__Supplied passage__.
____________________
Q1)
1.1)

$ \text{Likelihood function p(x|$\theta$) is}$ 
$$ p(x|\theta) = \frac{1}{\sqrt{8\pi}}exp\left(-\frac{(x-\theta)^2}{8}\right)$$

$\text{The prior distribution for $\theta$ is}$
$$ p(\theta)= \frac{1}{3\sqrt{\pi}}exp \left(-\frac{(\theta-5)^2}{12}\right)$$

$\text{Now, according to Bayes' theorem,}$
$$ p(\theta|x) \propto p(x|\theta)p(\theta)$$
$$ \propto exp\left(-\frac{(x-\theta)^2}{8}-\frac{(\theta-5)^2}{12}\right) $$
$$ \propto exp\left(-\frac{(6-\theta)^2}{8}-\frac{(\theta-5)^2}{12}\right) $$
$$\propto exp \left(-\frac{\left(\theta - \frac{74}{13}\right)^2}{2\times\frac{36}{13}}\right) $$
$$ \implies p(x|\theta) \sim \mathcal{N}\left(\frac{74}{13}, \frac{36}{13}\right)$$


Q1) 1.2)

$$ a=\frac {1}{9}, \space \space b=\frac {n}{4}$$
$$ \mu_{post}= \frac{\frac{5}{9}+\frac{n}{4}\bar{x}}{\frac{9n+4}{36}} = \frac{20+9n\bar{x}}{9n+4}$$
$$ \sigma^2_{post}= \frac{36}{9n+4}$$

Q1) 1.3)
____________________
__Raw data__.
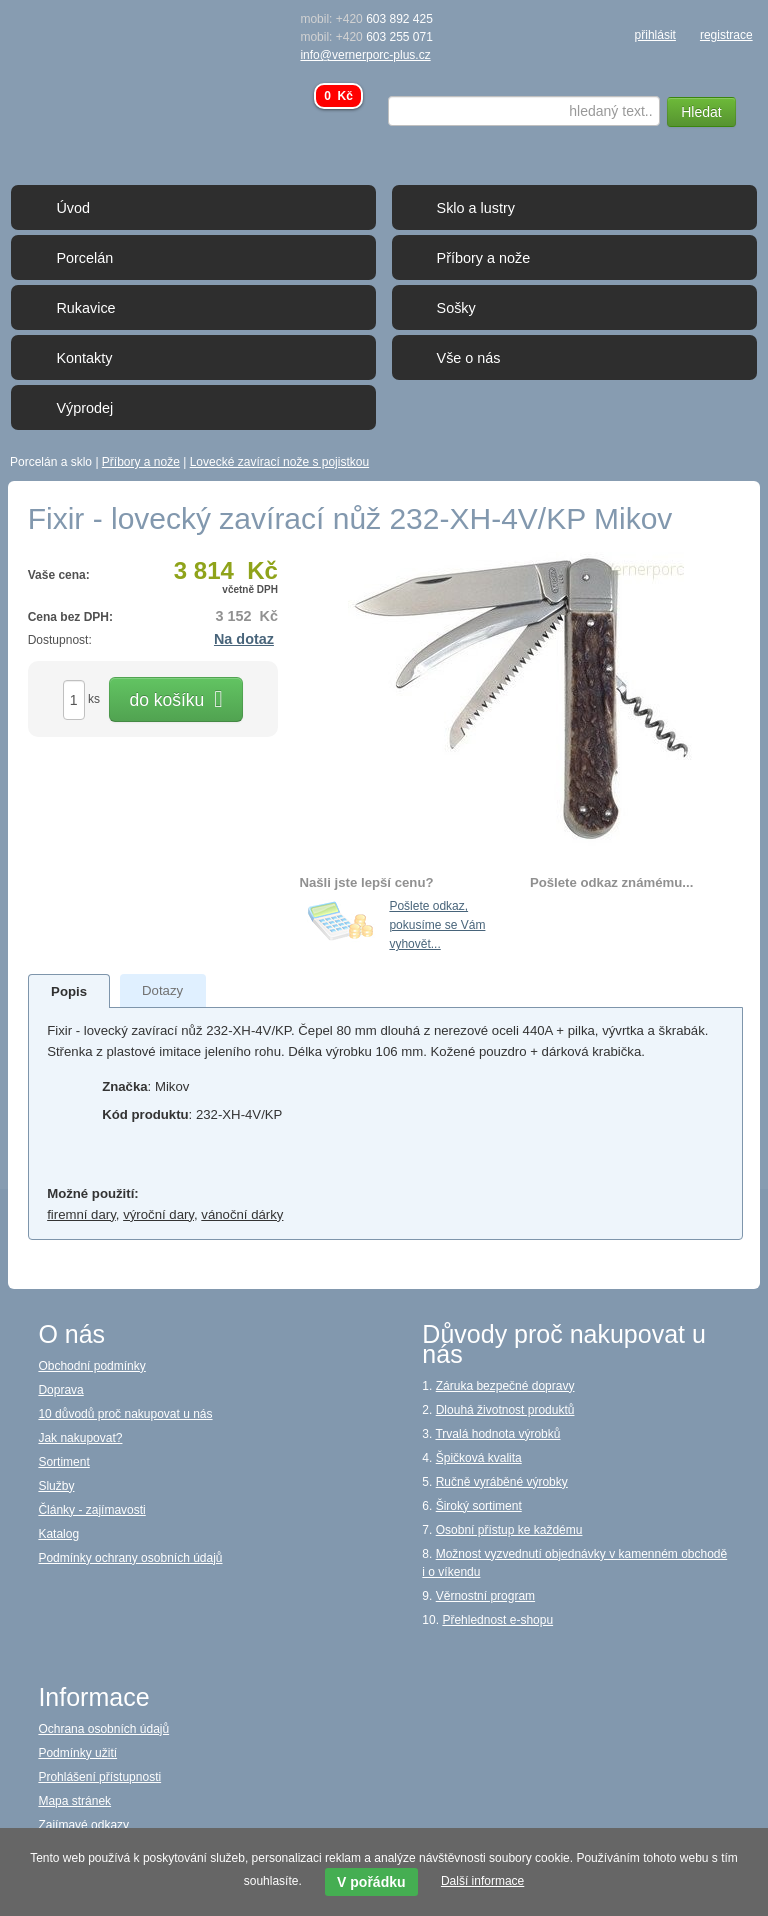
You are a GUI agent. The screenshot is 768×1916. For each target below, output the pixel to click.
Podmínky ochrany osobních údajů (130, 1558)
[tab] (69, 991)
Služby (56, 1486)
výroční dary (158, 1214)
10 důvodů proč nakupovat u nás (125, 1414)
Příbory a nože (141, 462)
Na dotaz (244, 639)
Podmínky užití (77, 1753)
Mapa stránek (74, 1801)
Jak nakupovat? (80, 1438)
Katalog (58, 1534)
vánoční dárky (242, 1214)
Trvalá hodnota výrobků (497, 1434)
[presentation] (69, 991)
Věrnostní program (485, 1596)
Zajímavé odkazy (83, 1825)
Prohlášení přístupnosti (99, 1777)
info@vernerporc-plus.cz (365, 55)
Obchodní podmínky (91, 1366)
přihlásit (655, 35)
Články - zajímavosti (91, 1510)
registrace (726, 35)
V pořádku (371, 1882)
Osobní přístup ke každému (509, 1530)
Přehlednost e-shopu (497, 1620)
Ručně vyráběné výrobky (502, 1482)
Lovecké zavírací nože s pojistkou (279, 462)
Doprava (60, 1390)
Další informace (482, 1881)
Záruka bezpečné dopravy (505, 1386)
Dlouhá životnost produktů (505, 1410)
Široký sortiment (479, 1506)
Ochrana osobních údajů (103, 1729)
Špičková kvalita (479, 1458)
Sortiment (63, 1462)
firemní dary (81, 1214)
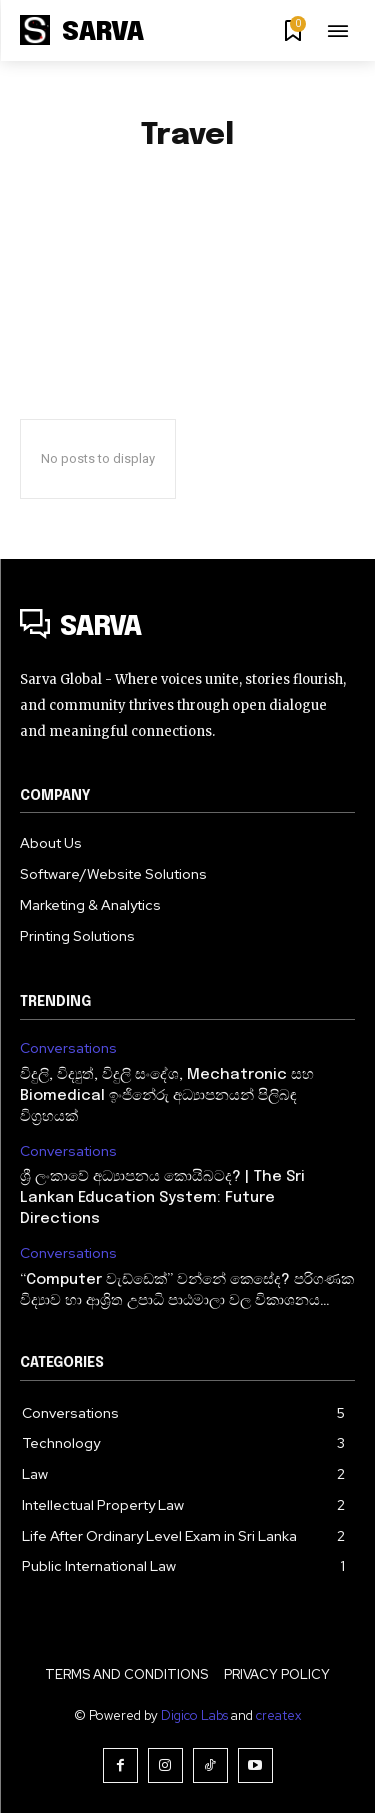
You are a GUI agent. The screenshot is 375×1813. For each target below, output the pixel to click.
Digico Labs (194, 1715)
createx (278, 1715)
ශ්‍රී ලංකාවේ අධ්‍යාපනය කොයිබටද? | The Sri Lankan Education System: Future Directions (162, 1198)
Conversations (68, 1048)
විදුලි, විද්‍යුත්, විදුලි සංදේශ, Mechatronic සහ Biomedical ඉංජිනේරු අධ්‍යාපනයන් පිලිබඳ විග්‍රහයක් (167, 1096)
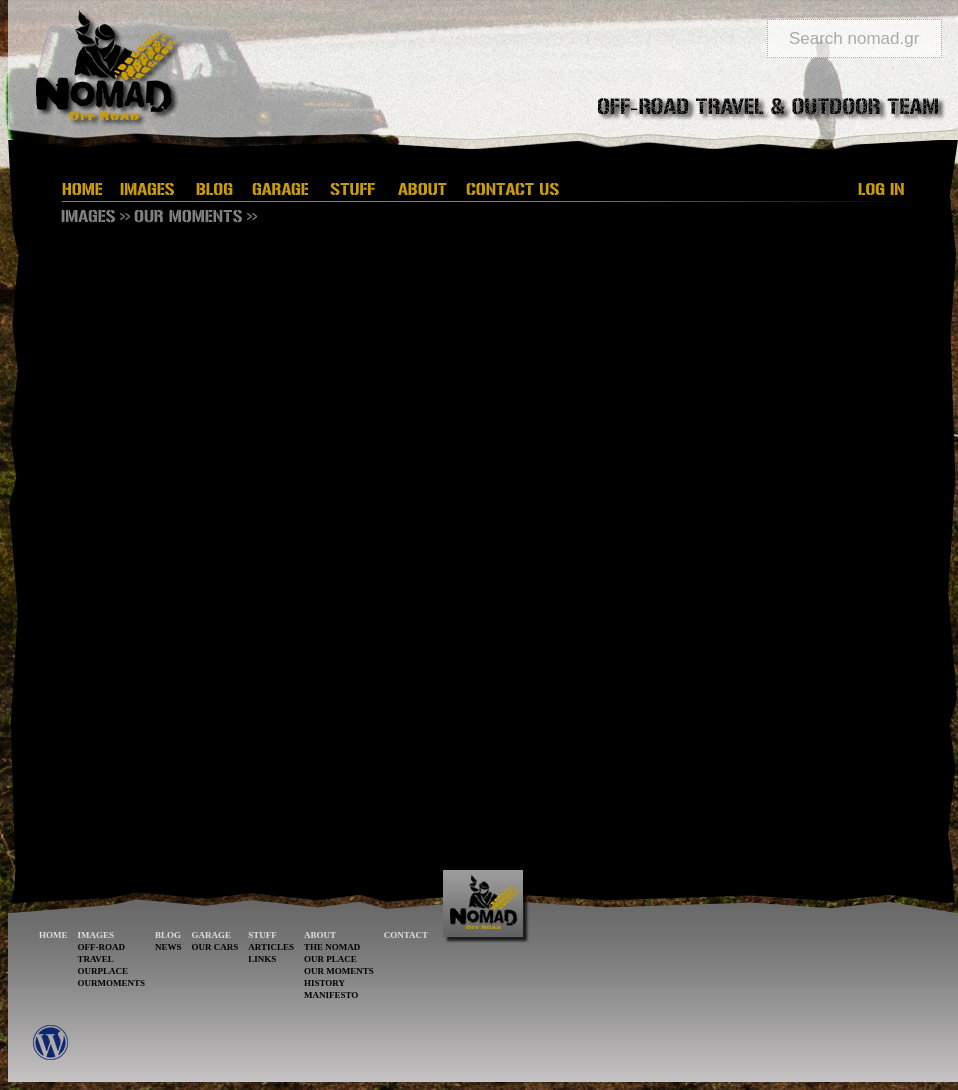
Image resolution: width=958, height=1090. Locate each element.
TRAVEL (96, 959)
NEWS (168, 947)
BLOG (168, 935)
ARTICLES (271, 947)
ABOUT (320, 935)
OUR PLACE (330, 959)
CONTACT (406, 935)
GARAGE (212, 935)
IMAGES (96, 935)
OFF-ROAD (102, 947)
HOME (53, 935)
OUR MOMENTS (339, 971)
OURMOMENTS (112, 983)
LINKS (262, 959)
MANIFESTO (331, 995)
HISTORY (324, 983)
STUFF (262, 935)
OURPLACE (103, 971)
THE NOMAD (332, 947)
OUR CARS (215, 947)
____________________
__Aim of the exercise__.
Continue the Bayesian posterior solution from the point where it stops.

__Answer to the exercise__.
$$ \mu_{post}= \frac{20+9n\bar{x}}{9n+4}$$
$$\text{As n $\to \infty $, $\mu_{post} \to \bar{x}$ }$$
$$ \sigma^2_{post}= \frac{36}{9n+4}$$
$$\text{As n $\to \infty $, $\sigma^2_{post}\to 0$}$$
$\text{ This reflects how the posterior mean updates towards the observed data as more data points are accumulated.} $
$\text{And the reduction in variance indicates increased certainty about the true value of $\theta$ as more data is received.}$

Q1) 1.4.1)

$$ \mu_{prior}= 100, \sigma^2_{prior}= 152$$
$\text{Since, we have only one sample, $\bar{x}= x = 80$.}\space$
$\text{Therefore,}$
$$ \mu_{post}= \frac{\frac{100}{152} + \frac{80}{102}}{\frac{1}{152}+\frac{1}{102}}= 88.03$$


Q1) 1.4.2)

$\text{Similarly, for $x=150$}$
$$ \mu_{post}= \frac{\frac{100}{152} + \frac{150}{102}}{\frac{1}{152}+\frac{1}{102}}= 129.92$$

Q2)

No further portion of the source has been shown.